From ‘Disposable’ to ‘Specialized’ — Russia Uses 4 Types of Infantry

Wes O'Donnell
5 min readJun 1
A Russian line soldier in 2017.

By this time last year, it was becoming clear that Russia’s battalion tactical groups — allegedly integrated formations of tanks, artillery, and infantry — were combat ineffective.

There are many reasons for their failure, but the big takeaway is this: Russia has been largely unable to leverage the power of combined arms warfare.

As a refresher, combined arms is a force multiplier.

It requires different units with very different battlefield roles to complement each other in a way that forces the enemy to defend against one while making him vulnerable to the others. When implemented properly, the whole effect is very much greater than the sum of its parts.

For example, over the past two decades, the U.S. elevated combined arms into a new hybrid form of warfare that is network-centric and relies on information superiority.

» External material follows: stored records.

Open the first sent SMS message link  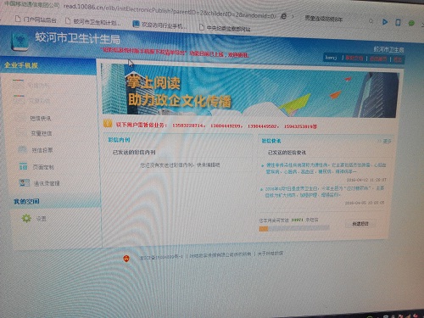tap(325, 168)
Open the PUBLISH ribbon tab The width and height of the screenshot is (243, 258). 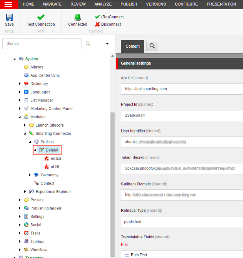point(129,4)
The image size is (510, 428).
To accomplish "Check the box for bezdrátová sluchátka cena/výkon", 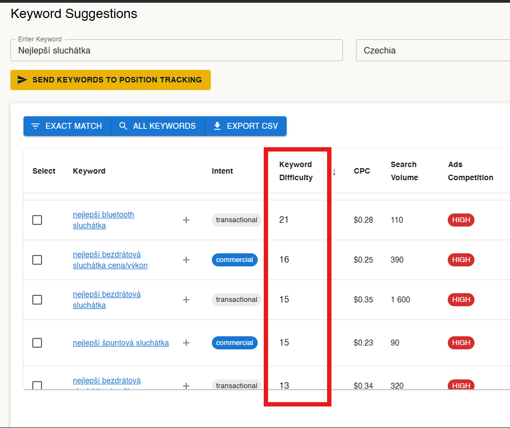I will [x=37, y=260].
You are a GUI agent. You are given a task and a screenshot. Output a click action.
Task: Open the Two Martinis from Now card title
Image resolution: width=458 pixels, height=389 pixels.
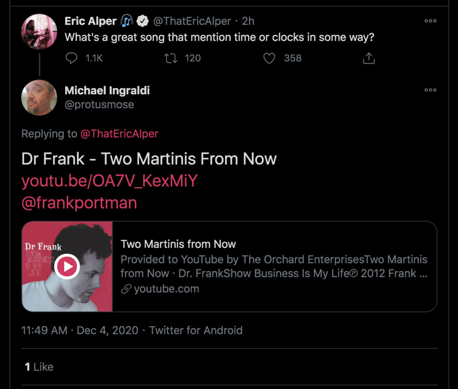178,244
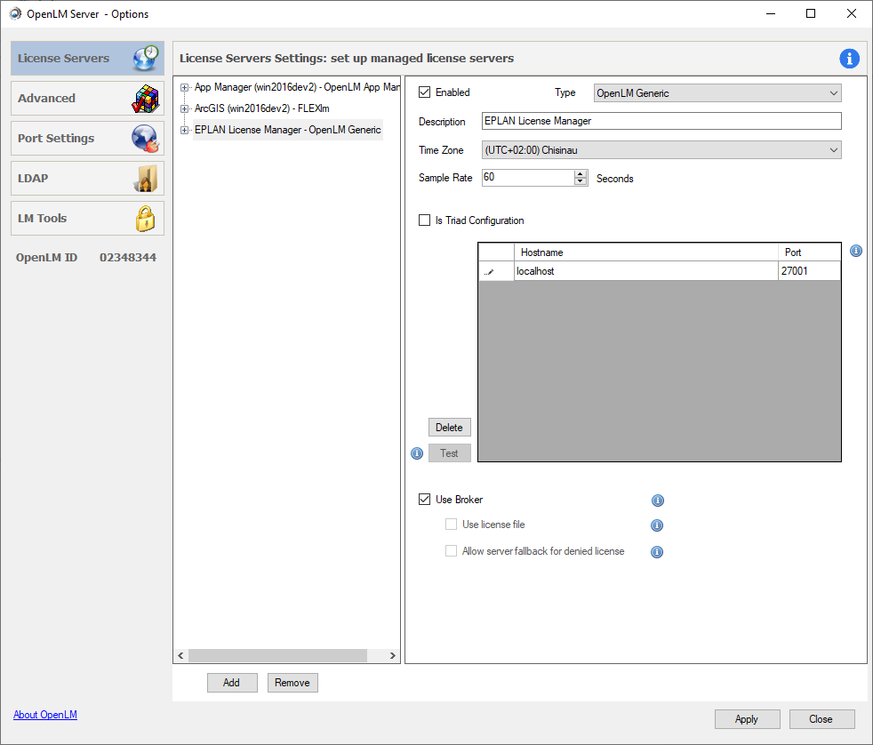Click the info icon in the settings header
The width and height of the screenshot is (873, 745).
(849, 59)
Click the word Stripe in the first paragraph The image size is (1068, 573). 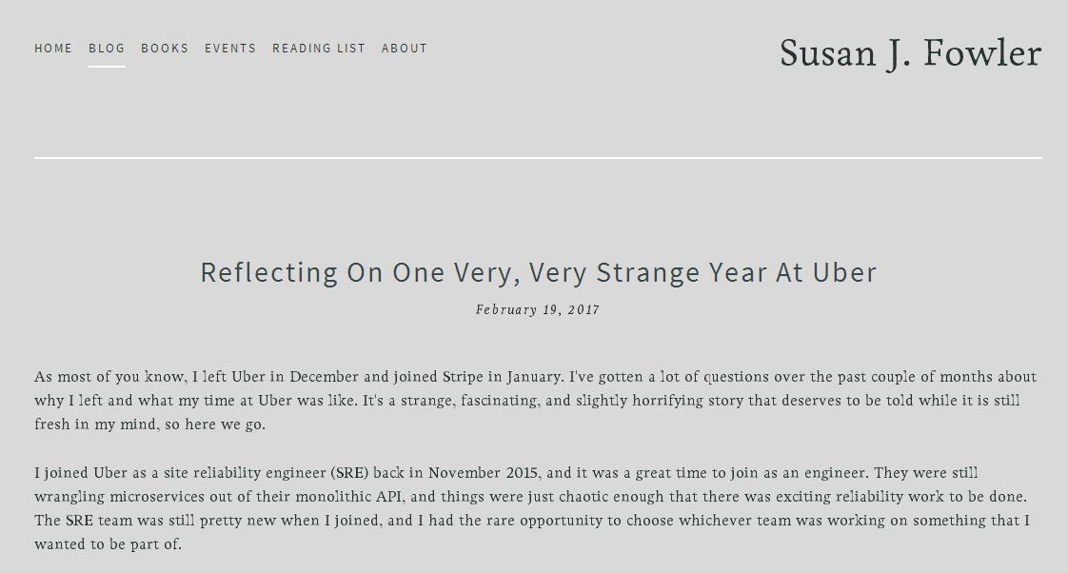pos(463,377)
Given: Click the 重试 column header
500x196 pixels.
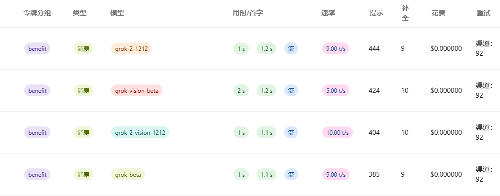Looking at the screenshot, I should pos(483,13).
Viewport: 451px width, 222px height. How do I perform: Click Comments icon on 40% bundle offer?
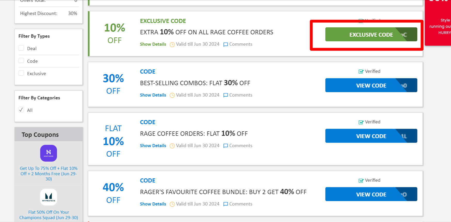point(226,204)
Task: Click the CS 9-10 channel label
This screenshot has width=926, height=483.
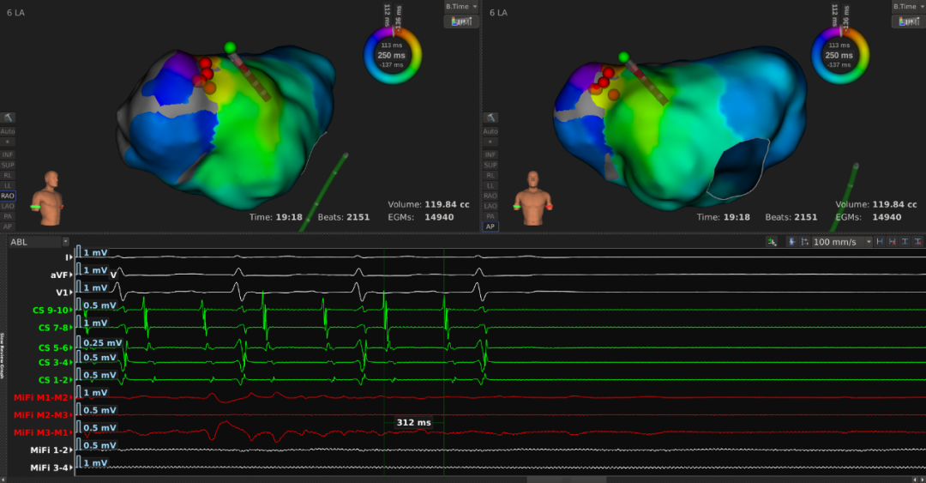Action: (x=54, y=310)
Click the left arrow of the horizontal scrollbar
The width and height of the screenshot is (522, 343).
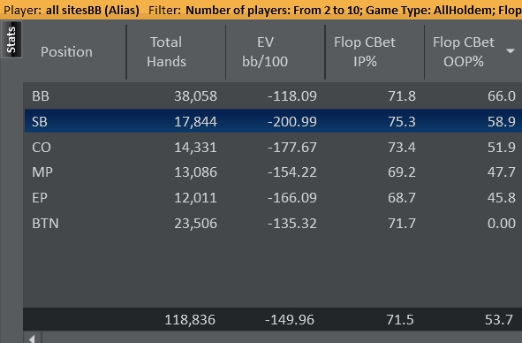(x=32, y=339)
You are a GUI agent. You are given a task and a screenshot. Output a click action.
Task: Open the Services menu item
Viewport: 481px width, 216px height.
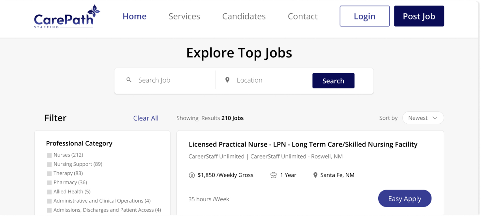tap(184, 16)

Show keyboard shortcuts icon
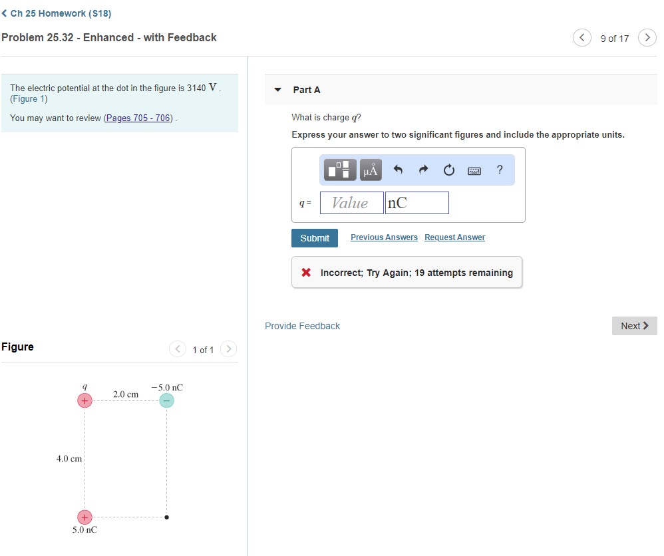click(x=474, y=170)
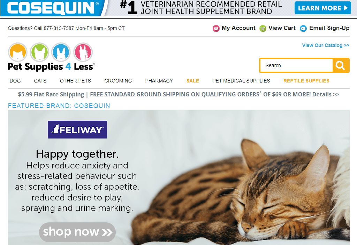Open View Our Catalog link
Screen dimensions: 357x245
click(x=326, y=45)
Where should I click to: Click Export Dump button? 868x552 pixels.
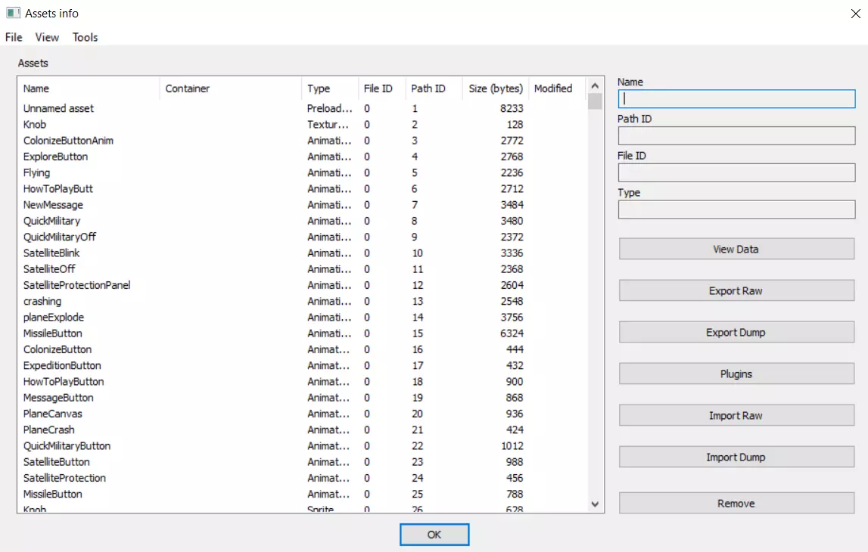coord(736,332)
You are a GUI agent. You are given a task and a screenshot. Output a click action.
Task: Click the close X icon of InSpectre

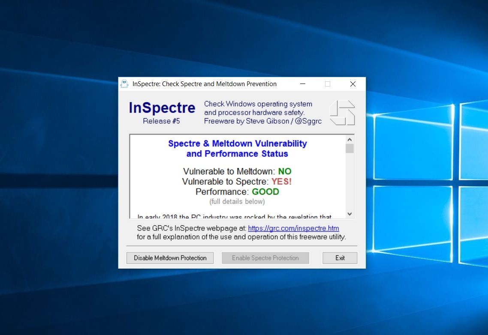[352, 84]
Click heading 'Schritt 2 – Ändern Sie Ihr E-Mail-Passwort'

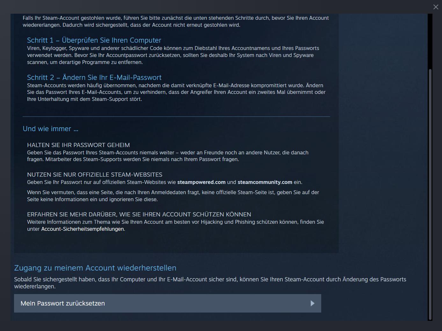coord(94,77)
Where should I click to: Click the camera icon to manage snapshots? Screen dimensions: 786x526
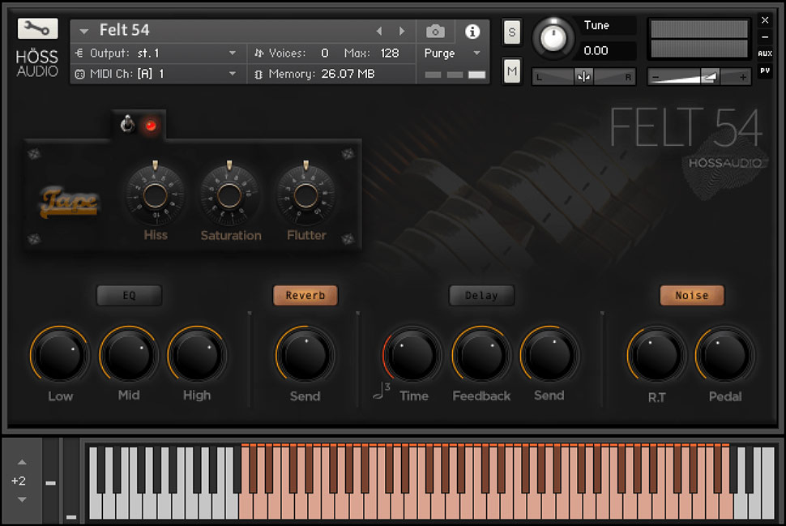click(436, 32)
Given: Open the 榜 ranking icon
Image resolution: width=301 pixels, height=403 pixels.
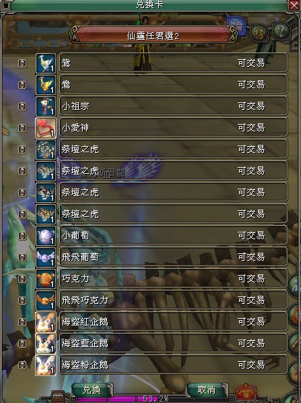Looking at the screenshot, I should click(259, 33).
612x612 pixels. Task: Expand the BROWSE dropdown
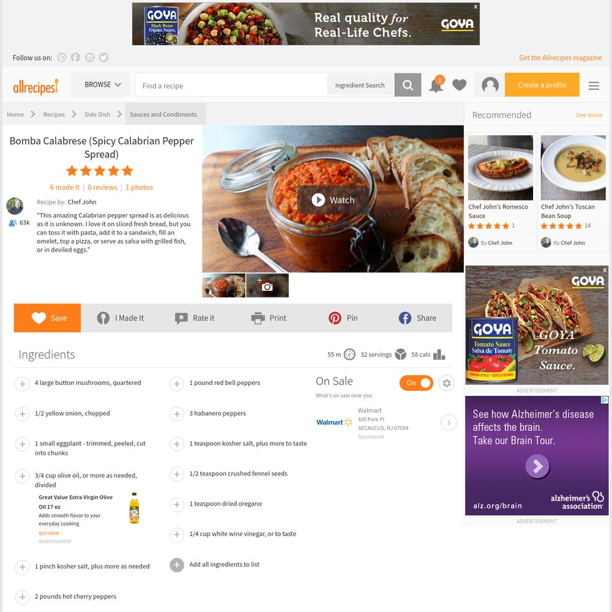(101, 84)
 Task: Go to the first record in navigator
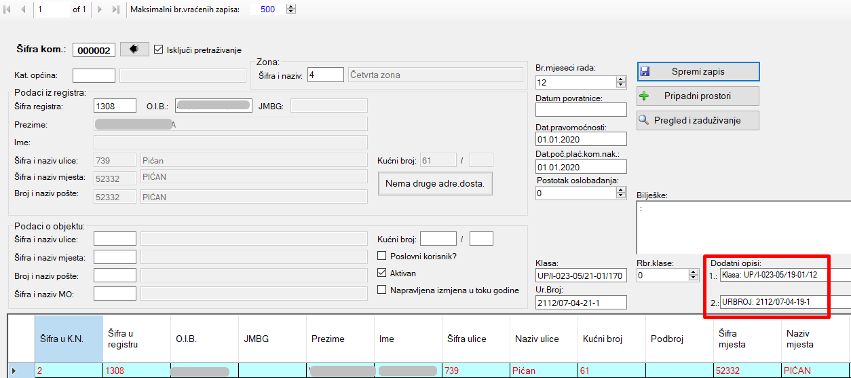pos(8,10)
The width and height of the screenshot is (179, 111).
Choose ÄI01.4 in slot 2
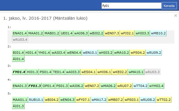coord(18,59)
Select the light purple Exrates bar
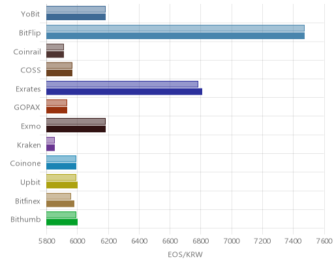334x266 pixels. [122, 84]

A U.S. Army infantry platoon never moves across the landscape alone. Thanks to combined arms doctrine, that platoon has satellite photos, passive reception of enemy radio emissions, forward observers with digital target designation, specialized scouting aircraft, and if needed, close air support only minutes away. That’s before you throw in armor, artillery, and engineers.

So, what did Russia do when commanders realized their army was not purpose-built to fight a war?

They ripped a page right out of the Red Army’s playbook: create multiple classes of infantrymen, ranging from the most valuable to the most expendable.

Understanding Russia’s 4 types of infantry help explain some of their tactics

By mid-year last year, Russian field commanders gave up on combined arms and started organizing their foot soldiers into four distinct, task-organized groups.

Each group has a function: line infantry, assault infantry, specialized infantry, and disposable troops.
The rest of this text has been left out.